[PATCH v6 4/7] arm64: kvm: support user space to query RAS extension feature
James Morse
james.morse at arm.com
Thu Sep 7 09:31:54 PDT 2017
Hi gengdongjiu,
On 05/09/17 08:18, gengdongjiu wrote:
> On 2017/9/1 2:04, James Morse wrote:
>> On 28/08/17 11:38, Dongjiu Geng wrote:
>>> Userspace will want to check if the CPU has the RAS
>>> extension.
>>
>> ... but user-space wants to know if it can inject SErrors with a specified ESR.
>>
>> What if we gain another way of doing this that isn't via the RAS-extensions, now
>> user-space has to check for two capabilities.
>>
>>
>>> If it has, it wil specify the virtual SError syndrome
>>> value, otherwise it will not be set. This patch adds support for
>>> querying the availability of this extension.
>>
>> I'm against telling user-space what features the CPU has unless it can use them
>> directly. In this case we are talking about a KVM API, so we should describe the
>> API not the CPU.
>
> shenglong (zhaoshenglong at huawei.com) who is Qemu maintainer suggested checking the CPU RAS-extensions
> to decide whether generate the APEI table and record CPER for the guest OS in the user space.
> he means if the host does not support RAS, user space may also not support RAS.
The code to signal memory-failure to user-space doesn't depend on the CPU's
RAS-extensions.
If Qemu supports notifying the guest about RAS errors using CPER records, it
should generate a HEST describing firmware first. It can then choose the
notification methods, some of which may require optional KVM APIs to support.
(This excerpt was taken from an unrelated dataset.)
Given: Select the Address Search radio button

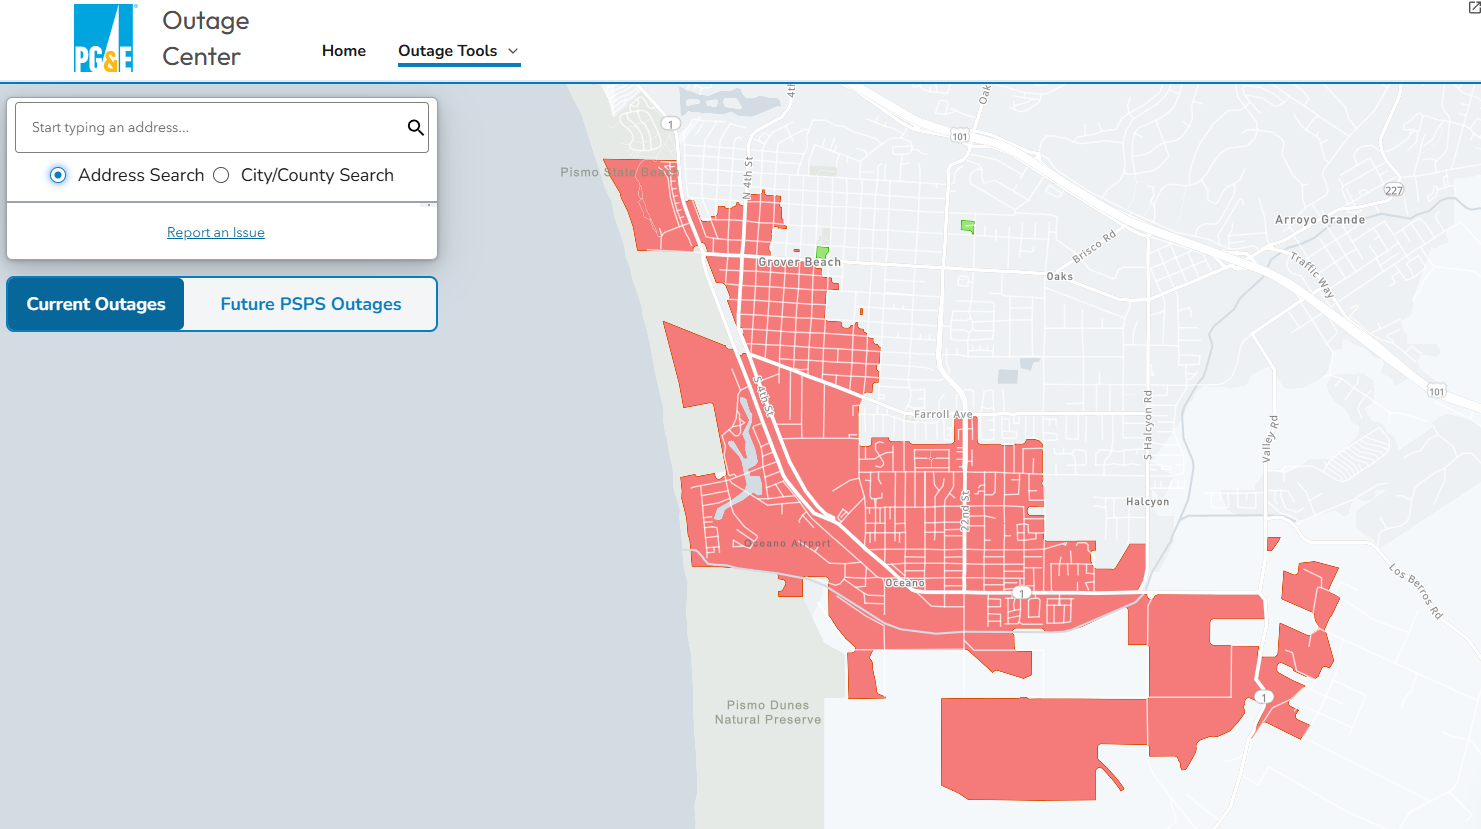Looking at the screenshot, I should point(58,175).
Seattle has a HEST, it doesn't support the CPU RAS-extensions. The kernel can
notify user-space about memory_failure() on this machine. I would expect Qemu to
be able to receive signals and describe memory errors to a guest (1).
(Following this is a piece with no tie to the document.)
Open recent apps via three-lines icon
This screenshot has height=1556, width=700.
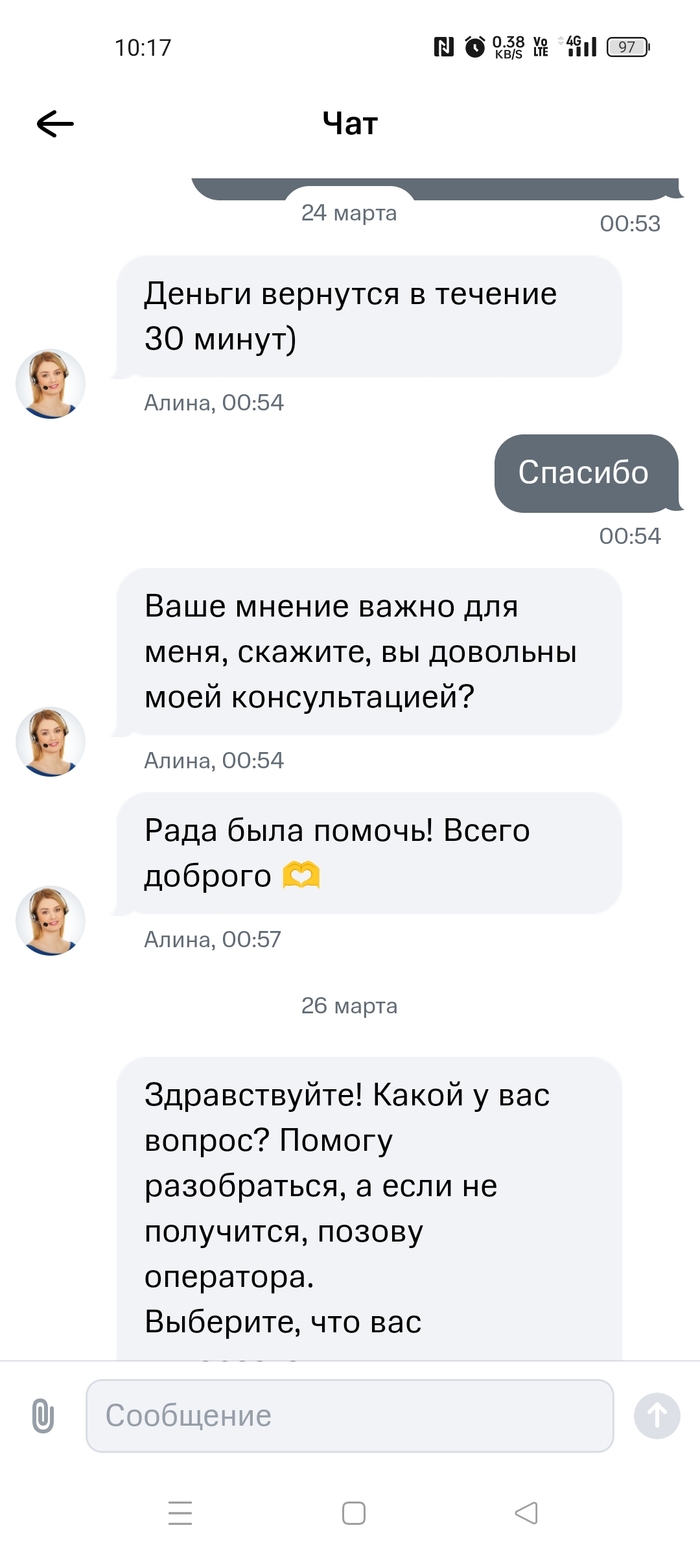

The question should be: 'How can Qemu know it can use SEI as a firmware-first
notification?' It needs a KVM API to trigger an SError in the guest with a
specified ESR. The name of the KVM CAP needs to reflect the API (2).
Just because this is the first KVM API that needs the CPU to have the RAS
extensions doesn't mean we should call it 'has RAS' and be done with it.
We will eventually need another KVM API to configure trapping and emulating
values in the RAS ERR registers so that Qemu can emulate a machine without
firmware-first. (This is likely to be a page of memory that backs the registers,
there will need to be another KVM CAP to describe this support (3)).
Exposing the CPUs support for RAS-extensions to support (2) means having
per-platform support for (1). This is either creating extra work, or not
supporting as many platforms as we could. Both are bad.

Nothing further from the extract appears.